I think most of the OSR has arrived at a consensus around 6 mile / 10 km hexes being ideal for overland travel, primarily based on this decade-old (!) post from the Hydra's Grotto that makes the case persuasively. I favour "watches" (the basic unit of time of overland travel) lasting about 6 hours (Tho' I didn't get the idea from him, Justin Alexander has been calling these "watches" since at least 2012. He uses a 4-hour watch instead of my 6-hour one).

An unencumbered person without impairment walks a kilometre in level, clear terrain (like a city street) in about 15-20 minutes. So in six hours, we could expect them to walk 18-24 kilometres under those conditions, albeit they would probably be pretty tired by the end of it. But PCs travelling overland are usually not traveling in level, clear terrain; they are eating, defecating, resting, stopping to orient themselves, etc. sporadically throughout their travels; they are finding the easiest path through a hex and are avoiding calling undue attention to themselves; and they are travelling slowly enough to be ready to fight monsters, avoid ambushes, or perform other daring deeds during or immediately after the end of their travels. So I think it's reasonable to cut their travel pace nearly in half, and make it 10 km per 6-hour watch of travel (or 6 miles if you use American units).

Because this is such a leisurely pace, I wouldn't cut it due to PC encumbrance in most cases. Similarly, it already accommodates the slowing effects of most sorts of "rough terrain" (forests, wet meadows, ridges, etc.). Taking 6 hours to go 10 kilometres is a slow pace for a troupe of boy scouts. so rather than fiddling around "Oh, now you're in forest and you're going half speed", just accept they're always going about half-speed unless they have a reason not to be, and that half-speed is 1 10km hex per 6 hour watch.

There are three unusual cases that I think could use spot rules here.

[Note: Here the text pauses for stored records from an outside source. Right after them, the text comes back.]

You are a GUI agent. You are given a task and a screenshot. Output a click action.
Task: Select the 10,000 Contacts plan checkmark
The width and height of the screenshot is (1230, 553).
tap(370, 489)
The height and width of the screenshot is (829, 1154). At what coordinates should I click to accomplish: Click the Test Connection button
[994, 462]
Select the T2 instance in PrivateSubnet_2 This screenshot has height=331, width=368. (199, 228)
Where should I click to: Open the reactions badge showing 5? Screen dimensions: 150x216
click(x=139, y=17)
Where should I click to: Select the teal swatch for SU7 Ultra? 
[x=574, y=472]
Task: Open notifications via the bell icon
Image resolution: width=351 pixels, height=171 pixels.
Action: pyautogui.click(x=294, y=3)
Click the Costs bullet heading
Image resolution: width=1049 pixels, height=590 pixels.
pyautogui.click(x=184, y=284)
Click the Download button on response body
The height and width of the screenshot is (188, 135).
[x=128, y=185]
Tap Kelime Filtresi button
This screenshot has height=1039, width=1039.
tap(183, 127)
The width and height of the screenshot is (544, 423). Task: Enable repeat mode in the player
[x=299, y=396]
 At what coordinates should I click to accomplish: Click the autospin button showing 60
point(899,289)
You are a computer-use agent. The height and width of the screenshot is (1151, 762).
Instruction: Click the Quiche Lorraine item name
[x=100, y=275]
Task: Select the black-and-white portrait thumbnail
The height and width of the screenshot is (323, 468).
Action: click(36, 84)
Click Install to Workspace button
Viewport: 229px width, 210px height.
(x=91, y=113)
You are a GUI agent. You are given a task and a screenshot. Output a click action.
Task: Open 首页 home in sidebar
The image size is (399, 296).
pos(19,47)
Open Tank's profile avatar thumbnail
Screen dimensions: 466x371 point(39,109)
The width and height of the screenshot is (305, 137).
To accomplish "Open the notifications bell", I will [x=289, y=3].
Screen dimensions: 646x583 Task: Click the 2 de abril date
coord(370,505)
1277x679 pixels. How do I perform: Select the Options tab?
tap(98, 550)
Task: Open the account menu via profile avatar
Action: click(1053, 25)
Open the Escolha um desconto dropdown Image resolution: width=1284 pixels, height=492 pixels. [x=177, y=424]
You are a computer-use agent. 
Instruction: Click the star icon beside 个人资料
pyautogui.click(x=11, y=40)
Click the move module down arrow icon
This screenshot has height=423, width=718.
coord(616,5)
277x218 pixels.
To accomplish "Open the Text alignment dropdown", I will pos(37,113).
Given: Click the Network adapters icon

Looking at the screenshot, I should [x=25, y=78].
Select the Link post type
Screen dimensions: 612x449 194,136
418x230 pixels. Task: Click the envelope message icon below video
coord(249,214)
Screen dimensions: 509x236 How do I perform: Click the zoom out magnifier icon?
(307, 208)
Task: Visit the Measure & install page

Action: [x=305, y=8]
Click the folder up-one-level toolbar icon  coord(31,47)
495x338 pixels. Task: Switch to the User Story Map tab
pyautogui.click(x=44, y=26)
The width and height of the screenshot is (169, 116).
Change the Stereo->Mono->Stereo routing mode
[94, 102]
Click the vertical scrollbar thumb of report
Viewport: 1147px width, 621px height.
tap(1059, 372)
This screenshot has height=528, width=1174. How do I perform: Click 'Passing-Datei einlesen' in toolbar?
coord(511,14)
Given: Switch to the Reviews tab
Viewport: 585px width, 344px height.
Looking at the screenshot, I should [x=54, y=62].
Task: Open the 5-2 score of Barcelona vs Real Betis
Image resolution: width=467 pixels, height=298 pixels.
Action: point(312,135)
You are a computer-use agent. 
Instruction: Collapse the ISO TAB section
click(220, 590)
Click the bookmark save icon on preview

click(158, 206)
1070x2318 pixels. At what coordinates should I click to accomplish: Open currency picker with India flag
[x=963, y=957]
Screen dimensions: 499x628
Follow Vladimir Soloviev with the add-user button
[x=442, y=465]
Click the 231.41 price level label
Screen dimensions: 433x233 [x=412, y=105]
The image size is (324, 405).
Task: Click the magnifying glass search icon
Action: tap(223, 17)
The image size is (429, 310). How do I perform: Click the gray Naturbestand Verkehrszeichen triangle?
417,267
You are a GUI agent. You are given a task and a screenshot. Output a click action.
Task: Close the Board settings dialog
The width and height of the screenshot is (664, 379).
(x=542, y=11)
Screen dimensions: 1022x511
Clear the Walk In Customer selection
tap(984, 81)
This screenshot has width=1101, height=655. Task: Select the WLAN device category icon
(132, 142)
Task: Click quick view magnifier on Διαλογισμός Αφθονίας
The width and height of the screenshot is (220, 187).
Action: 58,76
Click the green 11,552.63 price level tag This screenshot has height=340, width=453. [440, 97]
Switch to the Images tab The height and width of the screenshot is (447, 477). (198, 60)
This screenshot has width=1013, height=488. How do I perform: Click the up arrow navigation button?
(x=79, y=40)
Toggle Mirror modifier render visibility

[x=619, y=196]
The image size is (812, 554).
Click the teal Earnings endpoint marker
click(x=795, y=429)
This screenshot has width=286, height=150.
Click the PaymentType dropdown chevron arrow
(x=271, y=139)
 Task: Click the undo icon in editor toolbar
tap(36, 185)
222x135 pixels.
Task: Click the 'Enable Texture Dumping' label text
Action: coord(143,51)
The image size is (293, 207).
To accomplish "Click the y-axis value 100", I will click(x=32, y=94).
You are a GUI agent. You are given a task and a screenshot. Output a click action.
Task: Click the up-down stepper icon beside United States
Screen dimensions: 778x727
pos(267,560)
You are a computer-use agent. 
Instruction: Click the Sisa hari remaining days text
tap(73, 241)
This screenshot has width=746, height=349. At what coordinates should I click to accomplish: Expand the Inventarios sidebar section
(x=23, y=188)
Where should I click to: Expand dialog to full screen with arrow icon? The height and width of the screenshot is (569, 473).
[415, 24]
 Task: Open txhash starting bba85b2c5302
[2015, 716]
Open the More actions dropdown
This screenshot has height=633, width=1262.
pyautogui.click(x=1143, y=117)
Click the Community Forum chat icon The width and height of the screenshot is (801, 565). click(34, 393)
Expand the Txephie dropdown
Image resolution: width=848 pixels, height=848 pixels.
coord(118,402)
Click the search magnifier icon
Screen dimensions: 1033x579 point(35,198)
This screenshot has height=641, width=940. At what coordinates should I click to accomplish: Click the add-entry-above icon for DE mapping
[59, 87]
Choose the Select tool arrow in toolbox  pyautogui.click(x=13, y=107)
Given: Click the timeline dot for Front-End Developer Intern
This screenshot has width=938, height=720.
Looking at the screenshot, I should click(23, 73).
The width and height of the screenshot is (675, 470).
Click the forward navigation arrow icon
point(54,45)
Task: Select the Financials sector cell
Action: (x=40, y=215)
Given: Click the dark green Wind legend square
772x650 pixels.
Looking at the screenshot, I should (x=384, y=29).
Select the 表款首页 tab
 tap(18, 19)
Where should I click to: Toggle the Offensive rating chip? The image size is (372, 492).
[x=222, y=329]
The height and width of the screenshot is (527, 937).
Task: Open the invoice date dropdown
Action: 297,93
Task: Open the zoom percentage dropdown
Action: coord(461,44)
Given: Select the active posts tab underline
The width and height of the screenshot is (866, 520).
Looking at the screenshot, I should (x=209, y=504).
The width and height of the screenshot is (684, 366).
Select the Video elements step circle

One is when you're on a road, one is when you're rushing and trying to pick up the pace, and the last is nigh-impassable terrain.

Roads and paths in normal terrain allow you to add one hex to the distance you travel in a single iteration of the travel procedure.

Rushing means the PCs conduct a fast march. They don't try to avoid people noticing their passage; they select the most direct route instead of the easiest; they don't stop to eat, crap, or rest; and they are probably going to arrive at their destination exhausted.

The rules here are pretty simple:

The PCs move 2 hexes instead of 1 in a watch where they rush.

They each make a saving throw at the end of the watch, and if they fail, they are exhausted and must rest (iterate the rest procedure) before marching again. 

Riding horses or riding in wagons / carriages means the mounts make the roll instead of you.

If no PCs or mounts are exhausted, they can continue rushing. If some are, they can be left behind if the others want to continue rushing.

Nigh-impassable terrain covers your bogs, swamps, mountains, and other types of terrain where the problem isn't so much that they slow down your pace of marching, but that they are impassable without either specialised gear (e.g. mountain climbing equipment, boats) or specific paths (valleys, passes, solid ground, etc.) What counts as impassable varies based on whether you are riding, boating, or marching on foot.

Nigh-impassable terrain is impassable until a path is found. PCs must search for a path through the hex (taking a watch) unless they already know about one. Once they have found a path, they can then travel through the hex on their next watch. Depending on terrain, paths have concealment scores of >6.

The search takes 6 hours once again assuming the PCs are moving slowly and carefully, and that they must explore a number of dead-ends, false-starts, and the like to find a proper path. The right equipment in this case would aid the search roll since it allows one to convert more marginally traversable paths into usable ones.

e.g. If you have the right mountain climbing gear, you could choose to move between two ridges of different elevations that would allow you to traverse the mountain range in a way that you couldn't exploit if you couldn't actually climb from one ridge to another.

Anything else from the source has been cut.